*Problem 1*: In the article on Phison's PCIe Gen5 SSDs, which motherboard did Phison use for its demonstration?
*Problem 2*: Recast the paragraph of the article on Phison's PCIe Gen5 SSDs that opens "Phison has developed the E26 controller" as a short bulleted list that keeps its main facts.

*Supplied text*:
Phison shows the enormous performance of PCIe Gen5 SSDs
PCIe Gen5 SSDs will hit the market in the coming months to break all performance records in consumer customer storage. They will harness the power of the industry’s most advanced interface, PCI-Express 5.0, and feature the latest generation of NAND flash memory.
Another component of interest will be its controller, which is key to realizing the full potential of solid-state drives. Phison is, together with Silicon Motion, the world’s largest producer of NAND flash controllers and sells it to a good number of manufacturers beyond the giants in the sector, Samsung or WD, which use their own controllers.
PCIe Gen5 SSD, Spectacular Performance
Phison has developed the E26 controller specifically for this type of storage solution. They are intended to accelerate workloads on next-generation NVMe SSDs, including direct access technologies based on Microsoft’s DirectStorage API. They will feature two ARM Cortex-R5 cores and three proprietary CoXProcessor 2.0 accelerators integrated on a chip using TSMC’s 12nm manufacturing processes.
The company has demonstrated the enormous performance of this platform with an engineering sample compatible with Intel and AMD architectures. For the demo, Phison used Micron’s 3D TCL NAND flash memory and an ASUS X670 Crosshair Hero motherboard.
Intel is expected to support these PCIe Gen5 SSDs (with full performance) with the “Raptor Lake” platform, the 13th generation Core. As for AMD, it has confirmed full support with the new Ryzen 7000 processors, socket AM5, and 600 series chipsets unveiled last week at Computex 2022.
The level of performance can be seen in the following screenshot of a test carried out with the CrystalDiskMark benchmark, where sequential read/write speeds of more than 12/10Gbytes per second. In random performance, the drive can provide up to 1.31 million 4K read IOPS.
These are the highest values ever achieved by a consumer SSD, up to 70% higher than the current ones that use PCIe 4.0. It must be said that this development is an engineering sample and not a final product, which according to other providers will achieve even higher performance: 13/12 Gbytes per second in reads/writes.
Phison’s E26 controller will be able to be used in both consumer and business units. The company has used an M.2 2580 form factor for the test SSD, but the final drives are expected to ship in the more standardized M.2 2280.

*Records from a collection*:
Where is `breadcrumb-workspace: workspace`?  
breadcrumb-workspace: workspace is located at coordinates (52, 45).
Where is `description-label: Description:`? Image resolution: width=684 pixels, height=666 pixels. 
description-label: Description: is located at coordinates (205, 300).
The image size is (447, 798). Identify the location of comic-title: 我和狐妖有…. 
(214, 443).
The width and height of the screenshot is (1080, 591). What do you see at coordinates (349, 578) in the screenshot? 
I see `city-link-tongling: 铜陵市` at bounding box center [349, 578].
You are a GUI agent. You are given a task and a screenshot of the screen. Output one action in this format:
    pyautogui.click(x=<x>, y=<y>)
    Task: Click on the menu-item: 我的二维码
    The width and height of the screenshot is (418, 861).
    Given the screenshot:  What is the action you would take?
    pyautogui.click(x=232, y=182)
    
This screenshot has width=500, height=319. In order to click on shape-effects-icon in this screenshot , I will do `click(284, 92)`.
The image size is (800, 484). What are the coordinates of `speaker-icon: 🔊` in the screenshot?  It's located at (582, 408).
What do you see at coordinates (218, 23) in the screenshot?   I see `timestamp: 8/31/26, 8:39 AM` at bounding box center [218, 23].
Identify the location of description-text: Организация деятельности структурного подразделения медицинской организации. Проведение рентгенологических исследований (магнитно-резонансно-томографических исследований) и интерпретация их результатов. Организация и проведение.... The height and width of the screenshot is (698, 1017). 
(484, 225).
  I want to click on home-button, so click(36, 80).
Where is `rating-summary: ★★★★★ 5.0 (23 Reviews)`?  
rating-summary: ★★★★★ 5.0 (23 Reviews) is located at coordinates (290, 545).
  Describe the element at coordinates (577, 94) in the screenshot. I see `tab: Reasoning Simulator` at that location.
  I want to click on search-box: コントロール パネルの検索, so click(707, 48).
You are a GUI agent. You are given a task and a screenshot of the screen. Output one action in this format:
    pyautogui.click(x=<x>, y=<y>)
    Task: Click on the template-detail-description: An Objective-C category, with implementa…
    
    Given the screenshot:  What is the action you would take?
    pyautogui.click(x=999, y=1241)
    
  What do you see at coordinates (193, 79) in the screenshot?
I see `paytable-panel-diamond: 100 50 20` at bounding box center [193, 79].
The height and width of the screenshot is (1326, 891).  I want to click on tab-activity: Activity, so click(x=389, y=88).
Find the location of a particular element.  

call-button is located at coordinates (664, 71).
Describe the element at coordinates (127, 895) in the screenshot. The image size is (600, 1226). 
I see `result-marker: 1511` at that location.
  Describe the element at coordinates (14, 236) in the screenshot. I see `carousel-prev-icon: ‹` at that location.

*Written solution 1*: An ASUS X670 Crosshair Hero motherboard.

*Written solution 2*:
- Phison developed the E26 controller specifically for PCIe Gen5 SSDs.
- It is designed to accelerate workloads on next-generation NVMe SSDs, including direct access technologies based on Microsoft's DirectStorage API.
- It will have two ARM Cortex-R5 cores and three proprietary CoXProcessor 2.0 accelerators on a single chip built with TSMC's 12nm manufacturing processes.